(Dataset entries)
BEGIN

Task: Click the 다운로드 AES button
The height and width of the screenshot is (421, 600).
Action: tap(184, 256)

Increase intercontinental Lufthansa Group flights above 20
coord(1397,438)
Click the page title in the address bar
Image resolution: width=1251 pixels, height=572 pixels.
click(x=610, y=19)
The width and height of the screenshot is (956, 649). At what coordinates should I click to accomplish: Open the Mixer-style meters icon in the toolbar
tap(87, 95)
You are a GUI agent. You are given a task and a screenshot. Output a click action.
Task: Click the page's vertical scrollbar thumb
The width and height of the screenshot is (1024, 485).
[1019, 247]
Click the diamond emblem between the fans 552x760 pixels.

END

▶ **What is expected**
Every entry above should be returned exactly as written.

▶ **Response area**
Task: Click the 다운로드 AES button
The height and width of the screenshot is (421, 600).
Action: tap(184, 256)

Increase intercontinental Lufthansa Group flights above 20
coord(1397,438)
Click the page title in the address bar
Image resolution: width=1251 pixels, height=572 pixels.
click(x=610, y=19)
The width and height of the screenshot is (956, 649). At what coordinates should I click to accomplish: Open the Mixer-style meters icon in the toolbar
tap(87, 95)
You are a GUI agent. You are given a task and a screenshot. Output a click action.
Task: Click the page's vertical scrollbar thumb
The width and height of the screenshot is (1024, 485).
[1019, 247]
Click the diamond emblem between the fans 552x760 pixels.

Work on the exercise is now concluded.